Some of the barriers the study cites include high data costs, inadequate worker expertise, data protection inefficiencies, insufficient funds to invest in digital infrastructure, poor digital technological readiness, undependable power supply, untimely decline in industrialisation and high crime.
While some of these are out of individuals’ control, aspiring entrepreneurs can take a few easy steps to ensuring they have the best essential technological tools, best practices and support to properly equip and grow their emerging businesses.
- Know yourself
To get the most out of your tech investment you need to have a clear understanding of your operational needs, size, as well as projected growth based on your current offering and trading environment. A small civil engineering design firm might need laptops with more powerful graphics processing than a large construction sub-contractor. Same industry, different processing, imaging, applications suite (including AI), peripherals, and so on.
2. Choosing the right hardware
All laptops are not created the same, and in some cases a laptop might not necessarily be the answer. Factors like portability, performance, durability, and budget should be carefully scrutinised. The ASUS NUC and ASUS VA249HG, for instance, are compact mini-PCs ideal for video editors, graphic designers, and photographers, as well as developers and engineers.
3. Consider software
Business software requirements are very different from personal use or student applications. An entrepreneur must consider the right set of productivity tools, the right office suite, as well as the most common collaboration platforms used by customers, partners and suppliers. The Lenovo ThinkCentre NEO 50s might have a CPU that is considered mid-range, but this affordable tower setup is ideal for business professionals and office workers who need reliable daily tasks like email (secure enterprise mail rather than free mail), document creation, spreadsheets and presentations.
4. Consider security
The days of buying antivirus software in boxed sets is long gone, so is the need to manually manage anti-malware software. Modern systems like the ones above often come pre-installed with Windows 11 Pro or are fully compatible with its cloud variant. An operating system needs to offer real-time protection against malware, viruses and other threats. The MS Defender SmartScreen, for example, protects against potentially dangerous websites, downloads and applications by using a reputation-based database. These are just some of the higher tier security and control capabilities that businesspeople must look out for to help protect their sensitive data and customer information.
5. Getting the right support
Whether in-house or outsourced, IT services need to be bolstered by a combination of continuous staff training and vendor support.
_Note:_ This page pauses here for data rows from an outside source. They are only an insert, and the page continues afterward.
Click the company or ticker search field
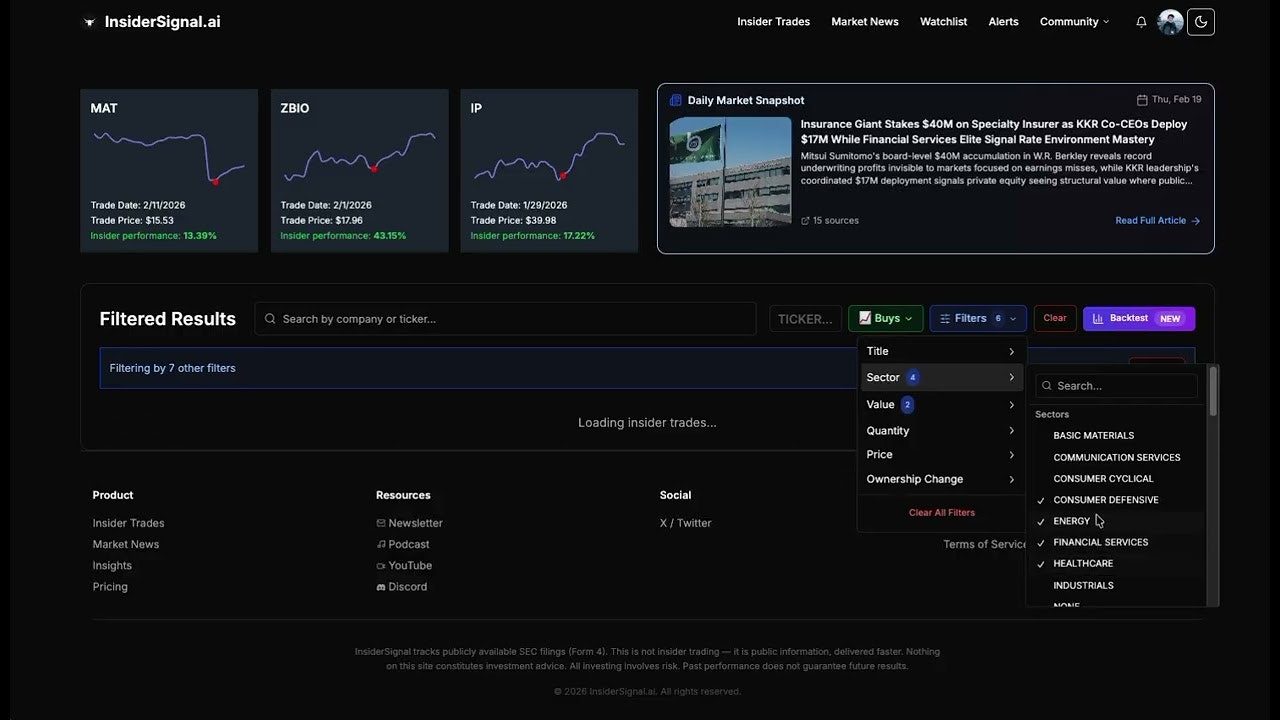 pyautogui.click(x=505, y=318)
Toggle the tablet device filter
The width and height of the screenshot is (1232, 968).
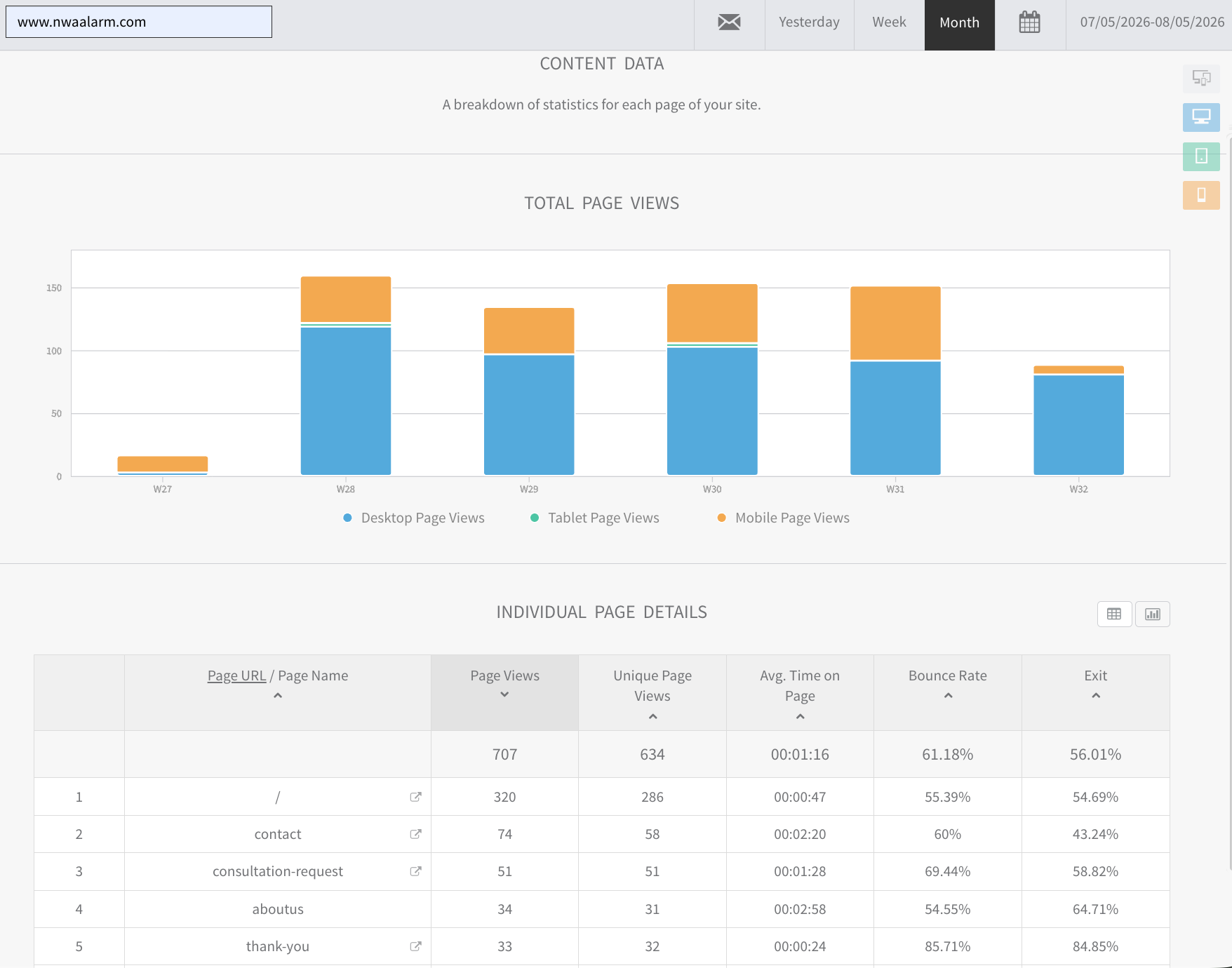click(x=1201, y=156)
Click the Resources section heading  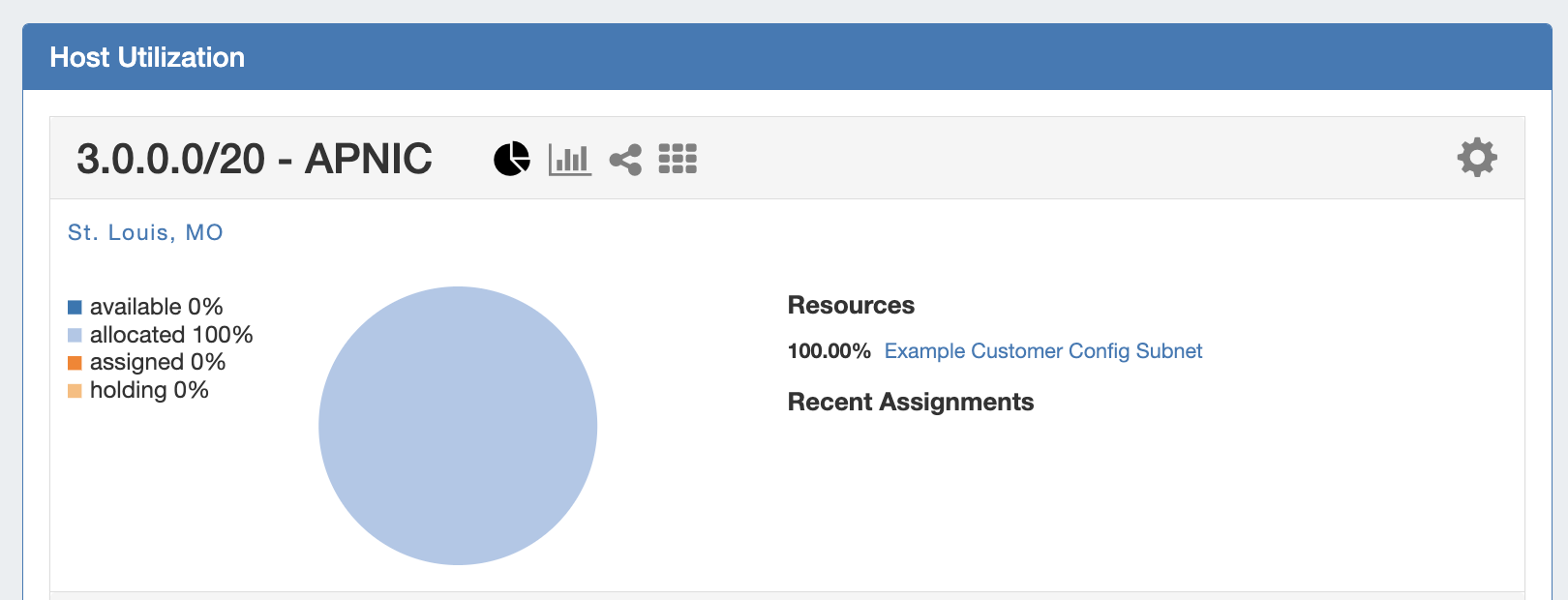[x=851, y=305]
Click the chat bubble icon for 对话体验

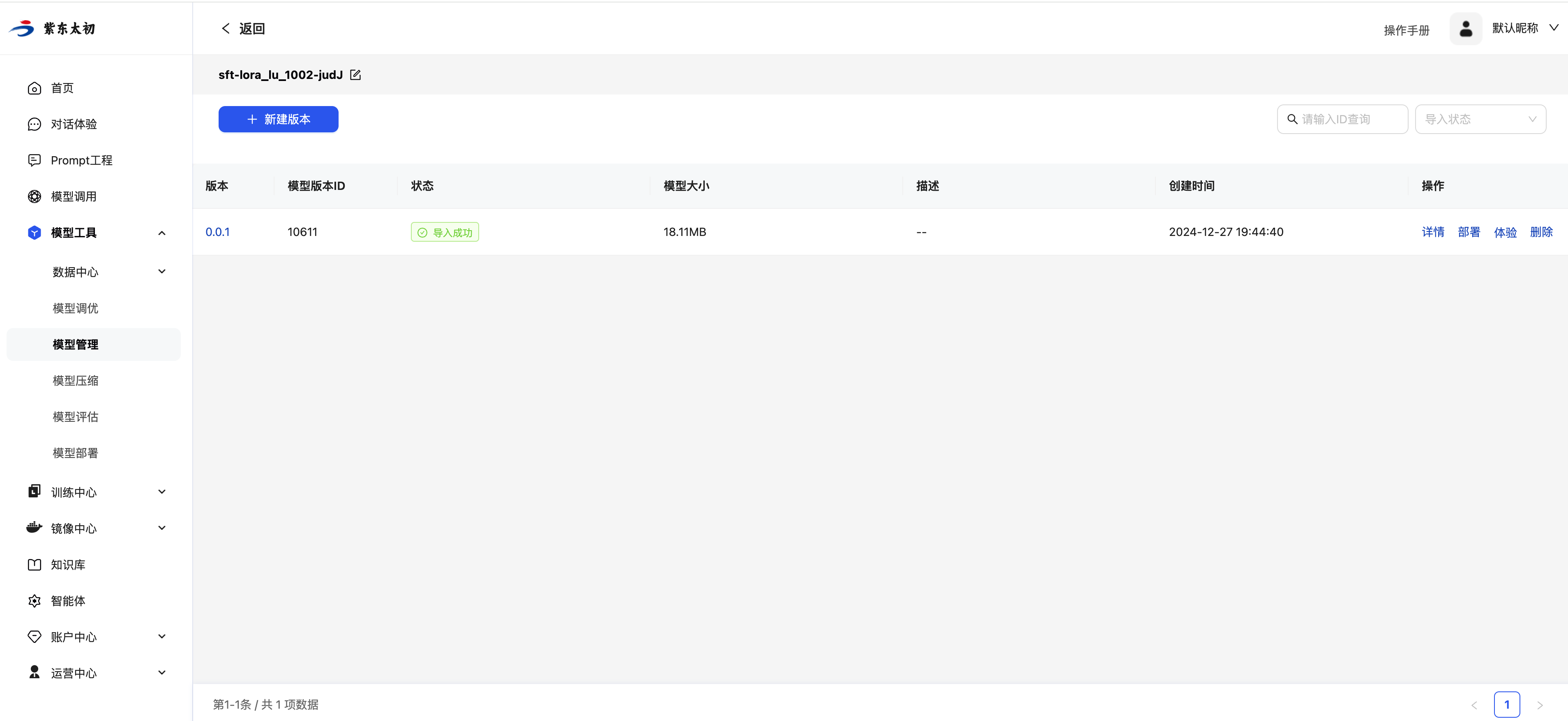coord(35,124)
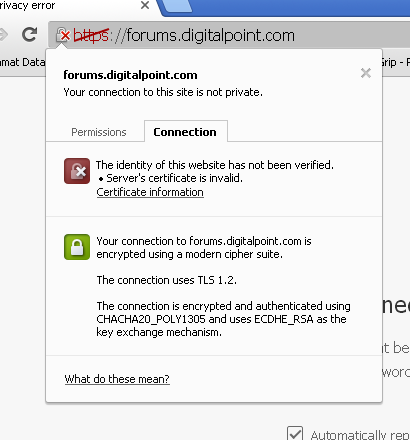The image size is (410, 440).
Task: Select the Connection tab
Action: [x=186, y=131]
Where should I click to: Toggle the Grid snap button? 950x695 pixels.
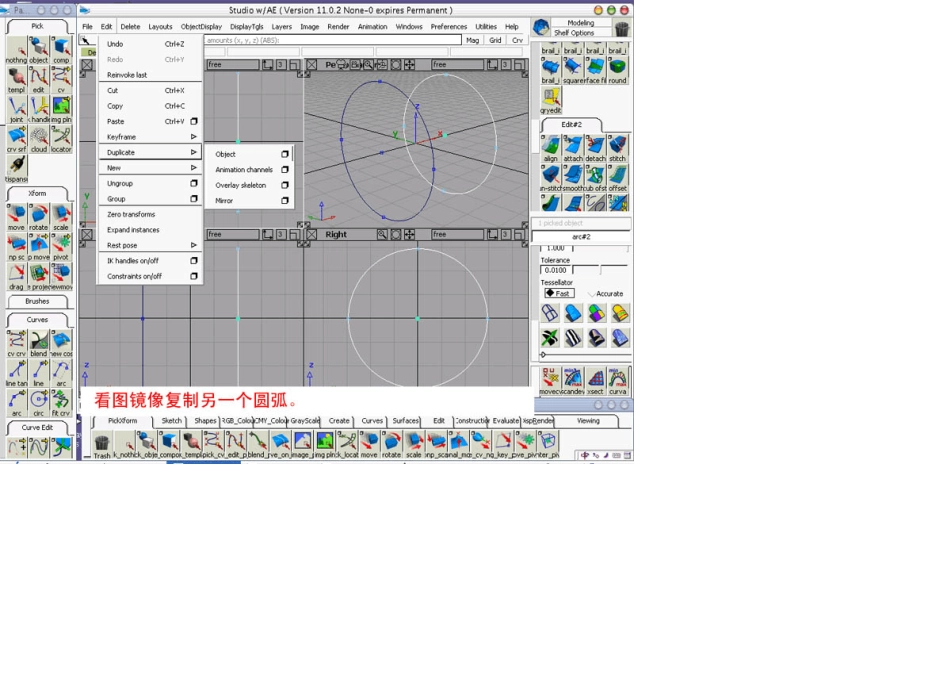coord(495,40)
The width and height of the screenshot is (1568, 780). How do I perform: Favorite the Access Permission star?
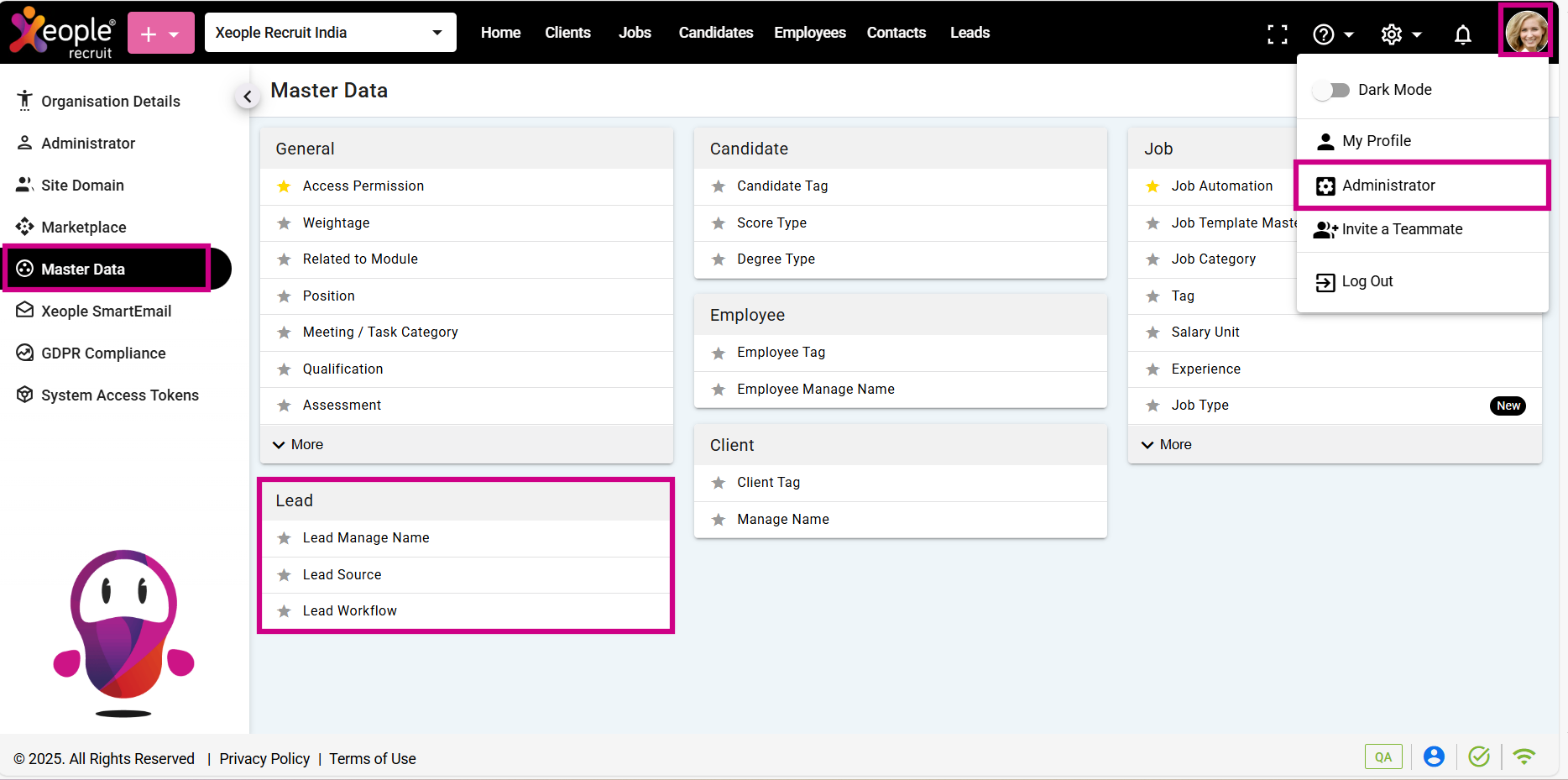[285, 186]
A business owner must take an active role in tech issues, regularly checking relevant online forums and engaging with communities and mentors on tech issues, while also leaning into the robust support channel offered under their software licenses.
These simple steps are just the beginning. With technology constantly evolving, early-stage entrepreneurs need to make smart, cost-effective decisions when equipping their businesses, with relevant systems for managers, employees and even outsourced contractors.
Rectron, being Africa’s leading technology distributor not only stays on the pulse of South Africa’s unique business and technology landscape but is always pushing the edge when it comes to emerging tech globally.
Through Rectron’s extensive network of vendors across South Africa and the Southern African region, entrepreneurs at every stage of their journey can make the best decisions for their businesses today and into the distant future.